───── Information ─────

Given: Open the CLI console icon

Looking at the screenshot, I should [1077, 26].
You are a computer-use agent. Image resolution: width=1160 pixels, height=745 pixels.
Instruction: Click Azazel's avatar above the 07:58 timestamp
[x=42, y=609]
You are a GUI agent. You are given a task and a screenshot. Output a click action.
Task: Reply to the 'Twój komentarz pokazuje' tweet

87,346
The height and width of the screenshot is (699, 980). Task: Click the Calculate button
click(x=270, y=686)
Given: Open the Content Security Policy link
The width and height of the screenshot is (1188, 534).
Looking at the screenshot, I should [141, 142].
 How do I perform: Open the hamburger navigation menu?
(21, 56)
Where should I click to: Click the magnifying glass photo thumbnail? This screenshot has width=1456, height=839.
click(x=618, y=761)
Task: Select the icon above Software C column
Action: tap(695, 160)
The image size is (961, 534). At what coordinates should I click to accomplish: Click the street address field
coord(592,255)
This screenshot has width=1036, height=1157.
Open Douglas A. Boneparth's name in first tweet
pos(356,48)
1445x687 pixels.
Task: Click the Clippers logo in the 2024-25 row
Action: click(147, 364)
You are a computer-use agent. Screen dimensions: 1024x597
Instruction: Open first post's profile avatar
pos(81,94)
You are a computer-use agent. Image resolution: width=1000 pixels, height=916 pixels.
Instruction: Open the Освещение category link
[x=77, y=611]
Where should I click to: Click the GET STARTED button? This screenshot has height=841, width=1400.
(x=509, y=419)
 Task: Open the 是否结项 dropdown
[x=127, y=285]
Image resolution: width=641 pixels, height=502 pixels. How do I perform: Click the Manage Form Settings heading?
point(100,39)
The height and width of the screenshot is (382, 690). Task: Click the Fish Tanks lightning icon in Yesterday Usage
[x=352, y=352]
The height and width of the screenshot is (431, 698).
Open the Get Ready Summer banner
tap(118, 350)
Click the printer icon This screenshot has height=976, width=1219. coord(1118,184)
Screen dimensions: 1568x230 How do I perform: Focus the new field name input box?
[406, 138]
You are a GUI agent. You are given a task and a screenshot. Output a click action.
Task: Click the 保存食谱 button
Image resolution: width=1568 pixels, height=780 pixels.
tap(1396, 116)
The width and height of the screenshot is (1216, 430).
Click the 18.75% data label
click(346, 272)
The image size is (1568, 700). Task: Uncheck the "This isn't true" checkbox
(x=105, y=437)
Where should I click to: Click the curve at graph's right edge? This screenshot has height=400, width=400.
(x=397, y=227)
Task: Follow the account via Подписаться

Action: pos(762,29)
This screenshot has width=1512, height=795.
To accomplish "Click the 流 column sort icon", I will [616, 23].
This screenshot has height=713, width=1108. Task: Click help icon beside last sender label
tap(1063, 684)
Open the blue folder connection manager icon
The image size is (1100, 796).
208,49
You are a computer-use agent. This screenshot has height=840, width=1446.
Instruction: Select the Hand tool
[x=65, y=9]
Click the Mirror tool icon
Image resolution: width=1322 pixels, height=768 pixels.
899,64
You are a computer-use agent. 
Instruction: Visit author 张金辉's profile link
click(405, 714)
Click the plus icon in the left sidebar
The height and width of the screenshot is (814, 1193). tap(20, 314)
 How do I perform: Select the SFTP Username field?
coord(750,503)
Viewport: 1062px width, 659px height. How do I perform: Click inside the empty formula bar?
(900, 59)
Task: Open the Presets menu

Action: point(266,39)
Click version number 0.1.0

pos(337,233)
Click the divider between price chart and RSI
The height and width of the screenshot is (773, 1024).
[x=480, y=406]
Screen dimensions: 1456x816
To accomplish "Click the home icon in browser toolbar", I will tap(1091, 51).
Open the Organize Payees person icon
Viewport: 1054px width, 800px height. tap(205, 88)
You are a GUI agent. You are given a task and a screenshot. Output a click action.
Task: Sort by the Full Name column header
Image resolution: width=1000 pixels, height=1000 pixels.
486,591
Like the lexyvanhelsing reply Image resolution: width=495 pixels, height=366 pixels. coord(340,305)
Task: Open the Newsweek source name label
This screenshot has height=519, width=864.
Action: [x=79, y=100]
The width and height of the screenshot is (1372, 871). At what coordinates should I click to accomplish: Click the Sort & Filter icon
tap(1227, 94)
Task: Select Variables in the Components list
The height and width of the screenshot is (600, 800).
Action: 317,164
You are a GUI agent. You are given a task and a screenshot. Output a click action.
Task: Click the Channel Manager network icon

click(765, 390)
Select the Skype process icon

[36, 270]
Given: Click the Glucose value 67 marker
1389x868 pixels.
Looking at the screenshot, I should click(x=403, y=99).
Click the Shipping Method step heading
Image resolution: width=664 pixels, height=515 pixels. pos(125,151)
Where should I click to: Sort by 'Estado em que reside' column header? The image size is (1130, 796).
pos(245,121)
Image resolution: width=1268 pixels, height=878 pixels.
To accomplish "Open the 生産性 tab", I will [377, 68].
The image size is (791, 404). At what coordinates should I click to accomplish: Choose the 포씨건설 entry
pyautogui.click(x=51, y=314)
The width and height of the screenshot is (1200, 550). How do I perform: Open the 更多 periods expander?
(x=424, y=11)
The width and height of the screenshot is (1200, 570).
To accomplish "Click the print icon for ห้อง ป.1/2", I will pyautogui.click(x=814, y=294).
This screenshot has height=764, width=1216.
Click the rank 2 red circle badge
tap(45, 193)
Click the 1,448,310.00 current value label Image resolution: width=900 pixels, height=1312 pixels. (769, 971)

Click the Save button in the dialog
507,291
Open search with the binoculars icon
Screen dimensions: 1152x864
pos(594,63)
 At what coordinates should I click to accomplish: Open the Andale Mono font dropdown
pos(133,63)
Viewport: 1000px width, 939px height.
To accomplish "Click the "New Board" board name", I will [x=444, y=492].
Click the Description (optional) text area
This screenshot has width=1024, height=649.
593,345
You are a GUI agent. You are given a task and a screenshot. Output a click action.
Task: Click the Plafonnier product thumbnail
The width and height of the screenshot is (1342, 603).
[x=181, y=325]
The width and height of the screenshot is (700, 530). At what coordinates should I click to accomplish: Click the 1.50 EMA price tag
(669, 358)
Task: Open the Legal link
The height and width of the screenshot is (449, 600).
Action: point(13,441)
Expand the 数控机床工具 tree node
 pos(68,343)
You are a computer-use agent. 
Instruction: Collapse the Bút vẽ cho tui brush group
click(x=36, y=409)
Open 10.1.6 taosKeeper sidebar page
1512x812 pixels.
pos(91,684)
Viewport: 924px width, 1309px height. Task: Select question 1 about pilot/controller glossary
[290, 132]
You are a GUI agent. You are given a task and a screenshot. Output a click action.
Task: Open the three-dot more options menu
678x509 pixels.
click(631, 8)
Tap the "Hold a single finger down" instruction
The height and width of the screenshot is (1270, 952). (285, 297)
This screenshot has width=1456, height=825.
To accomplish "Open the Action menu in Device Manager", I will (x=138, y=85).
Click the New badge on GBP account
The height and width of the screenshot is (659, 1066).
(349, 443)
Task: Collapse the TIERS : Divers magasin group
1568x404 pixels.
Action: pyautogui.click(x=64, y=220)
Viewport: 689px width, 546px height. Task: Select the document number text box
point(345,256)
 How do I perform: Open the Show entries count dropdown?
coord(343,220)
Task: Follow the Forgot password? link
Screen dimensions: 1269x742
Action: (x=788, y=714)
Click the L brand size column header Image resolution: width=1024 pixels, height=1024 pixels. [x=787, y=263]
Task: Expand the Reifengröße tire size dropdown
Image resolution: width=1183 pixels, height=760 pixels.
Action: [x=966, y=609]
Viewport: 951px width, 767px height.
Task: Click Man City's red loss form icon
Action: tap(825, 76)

─────

--- Directions ---
The answer should reproduce all of the data without any alteration.

--- Solution to this exercise ---
Given: Open the CLI console icon

Looking at the screenshot, I should [1077, 26].
You are a computer-use agent. Image resolution: width=1160 pixels, height=745 pixels.
Instruction: Click Azazel's avatar above the 07:58 timestamp
[x=42, y=609]
You are a GUI agent. You are given a task and a screenshot. Output a click action.
Task: Reply to the 'Twój komentarz pokazuje' tweet

87,346
The height and width of the screenshot is (699, 980). Task: Click the Calculate button
click(x=270, y=686)
Given: Open the Content Security Policy link
The width and height of the screenshot is (1188, 534).
Looking at the screenshot, I should [141, 142].
 How do I perform: Open the hamburger navigation menu?
(21, 56)
Where should I click to: Click the magnifying glass photo thumbnail? This screenshot has width=1456, height=839.
click(x=618, y=761)
Task: Select the icon above Software C column
Action: tap(695, 160)
The image size is (961, 534). At what coordinates should I click to accomplish: Click the street address field
coord(592,255)
This screenshot has width=1036, height=1157.
Open Douglas A. Boneparth's name in first tweet
pos(356,48)
1445x687 pixels.
Task: Click the Clippers logo in the 2024-25 row
Action: click(147, 364)
You are a computer-use agent. Screen dimensions: 1024x597
Instruction: Open first post's profile avatar
pos(81,94)
You are a computer-use agent. Image resolution: width=1000 pixels, height=916 pixels.
Instruction: Open the Освещение category link
[x=77, y=611]
Where should I click to: Click the GET STARTED button? This screenshot has height=841, width=1400.
(x=509, y=419)
 Task: Open the 是否结项 dropdown
[x=127, y=285]
Image resolution: width=641 pixels, height=502 pixels. How do I perform: Click the Manage Form Settings heading?
point(100,39)
The height and width of the screenshot is (382, 690). Task: Click the Fish Tanks lightning icon in Yesterday Usage
[x=352, y=352]
The height and width of the screenshot is (431, 698).
Open the Get Ready Summer banner
tap(118, 350)
Click the printer icon This screenshot has height=976, width=1219. coord(1118,184)
Screen dimensions: 1568x230 How do I perform: Focus the new field name input box?
[406, 138]
You are a GUI agent. You are given a task and a screenshot. Output a click action.
Task: Click the 保存食谱 button
Image resolution: width=1568 pixels, height=780 pixels.
tap(1396, 116)
The width and height of the screenshot is (1216, 430).
Click the 18.75% data label
click(346, 272)
The image size is (1568, 700). Task: Uncheck the "This isn't true" checkbox
(x=105, y=437)
Where should I click to: Click the curve at graph's right edge? This screenshot has height=400, width=400.
(x=397, y=227)
Task: Follow the account via Подписаться

Action: pos(762,29)
This screenshot has width=1512, height=795.
To accomplish "Click the 流 column sort icon", I will [616, 23].
This screenshot has height=713, width=1108. Task: Click help icon beside last sender label
tap(1063, 684)
Open the blue folder connection manager icon
The image size is (1100, 796).
208,49
You are a computer-use agent. This screenshot has height=840, width=1446.
Instruction: Select the Hand tool
[x=65, y=9]
Click the Mirror tool icon
Image resolution: width=1322 pixels, height=768 pixels.
899,64
You are a computer-use agent. 
Instruction: Visit author 张金辉's profile link
click(405, 714)
Click the plus icon in the left sidebar
The height and width of the screenshot is (814, 1193). tap(20, 314)
 How do I perform: Select the SFTP Username field?
coord(750,503)
Viewport: 1062px width, 659px height. How do I perform: Click inside the empty formula bar?
(900, 59)
Task: Open the Presets menu

Action: point(266,39)
Click version number 0.1.0

pos(337,233)
Click the divider between price chart and RSI
The height and width of the screenshot is (773, 1024).
[x=480, y=406]
Screen dimensions: 1456x816
To accomplish "Click the home icon in browser toolbar", I will tap(1091, 51).
Open the Organize Payees person icon
Viewport: 1054px width, 800px height. tap(205, 88)
You are a GUI agent. You are given a task and a screenshot. Output a click action.
Task: Sort by the Full Name column header
Image resolution: width=1000 pixels, height=1000 pixels.
486,591
Like the lexyvanhelsing reply Image resolution: width=495 pixels, height=366 pixels. coord(340,305)
Task: Open the Newsweek source name label
This screenshot has height=519, width=864.
Action: [x=79, y=100]
The width and height of the screenshot is (1372, 871). At what coordinates should I click to accomplish: Click the Sort & Filter icon
tap(1227, 94)
Task: Select Variables in the Components list
The height and width of the screenshot is (600, 800).
Action: 317,164
You are a GUI agent. You are given a task and a screenshot. Output a click action.
Task: Click the Channel Manager network icon

click(765, 390)
Select the Skype process icon

[36, 270]
Given: Click the Glucose value 67 marker
1389x868 pixels.
Looking at the screenshot, I should click(x=403, y=99).
Click the Shipping Method step heading
Image resolution: width=664 pixels, height=515 pixels. pos(125,151)
Where should I click to: Sort by 'Estado em que reside' column header? The image size is (1130, 796).
pos(245,121)
Image resolution: width=1268 pixels, height=878 pixels.
To accomplish "Open the 生産性 tab", I will [377, 68].
The image size is (791, 404). At what coordinates should I click to accomplish: Choose the 포씨건설 entry
pyautogui.click(x=51, y=314)
The width and height of the screenshot is (1200, 550). How do I perform: Open the 更多 periods expander?
(x=424, y=11)
The width and height of the screenshot is (1200, 570).
To accomplish "Click the print icon for ห้อง ป.1/2", I will pyautogui.click(x=814, y=294).
This screenshot has height=764, width=1216.
Click the rank 2 red circle badge
tap(45, 193)
Click the 1,448,310.00 current value label Image resolution: width=900 pixels, height=1312 pixels. (769, 971)

Click the Save button in the dialog
507,291
Open search with the binoculars icon
Screen dimensions: 1152x864
pos(594,63)
 At what coordinates should I click to accomplish: Open the Andale Mono font dropdown
pos(133,63)
Viewport: 1000px width, 939px height.
To accomplish "Click the "New Board" board name", I will [x=444, y=492].
Click the Description (optional) text area
This screenshot has width=1024, height=649.
593,345
You are a GUI agent. You are given a task and a screenshot. Output a click action.
Task: Click the Plafonnier product thumbnail
The width and height of the screenshot is (1342, 603).
[x=181, y=325]
The width and height of the screenshot is (700, 530). At what coordinates should I click to accomplish: Click the 1.50 EMA price tag
(669, 358)
Task: Open the Legal link
The height and width of the screenshot is (449, 600).
Action: point(13,441)
Expand the 数控机床工具 tree node
 pos(68,343)
You are a computer-use agent. 
Instruction: Collapse the Bút vẽ cho tui brush group
click(x=36, y=409)
Open 10.1.6 taosKeeper sidebar page
1512x812 pixels.
pos(91,684)
Viewport: 924px width, 1309px height. Task: Select question 1 about pilot/controller glossary
[290, 132]
You are a GUI agent. You are given a task and a screenshot. Output a click action.
Task: Open the three-dot more options menu
678x509 pixels.
click(631, 8)
Tap the "Hold a single finger down" instruction
The height and width of the screenshot is (1270, 952). (285, 297)
This screenshot has width=1456, height=825.
To accomplish "Open the Action menu in Device Manager", I will (x=138, y=85).
Click the New badge on GBP account
The height and width of the screenshot is (659, 1066).
(349, 443)
Task: Collapse the TIERS : Divers magasin group
1568x404 pixels.
Action: pyautogui.click(x=64, y=220)
Viewport: 689px width, 546px height. Task: Select the document number text box
point(345,256)
 How do I perform: Open the Show entries count dropdown?
coord(343,220)
Task: Follow the Forgot password? link
Screen dimensions: 1269x742
Action: (x=788, y=714)
Click the L brand size column header Image resolution: width=1024 pixels, height=1024 pixels. [x=787, y=263]
Task: Expand the Reifengröße tire size dropdown
Image resolution: width=1183 pixels, height=760 pixels.
Action: [x=966, y=609]
Viewport: 951px width, 767px height.
Task: Click Man City's red loss form icon
Action: tap(825, 76)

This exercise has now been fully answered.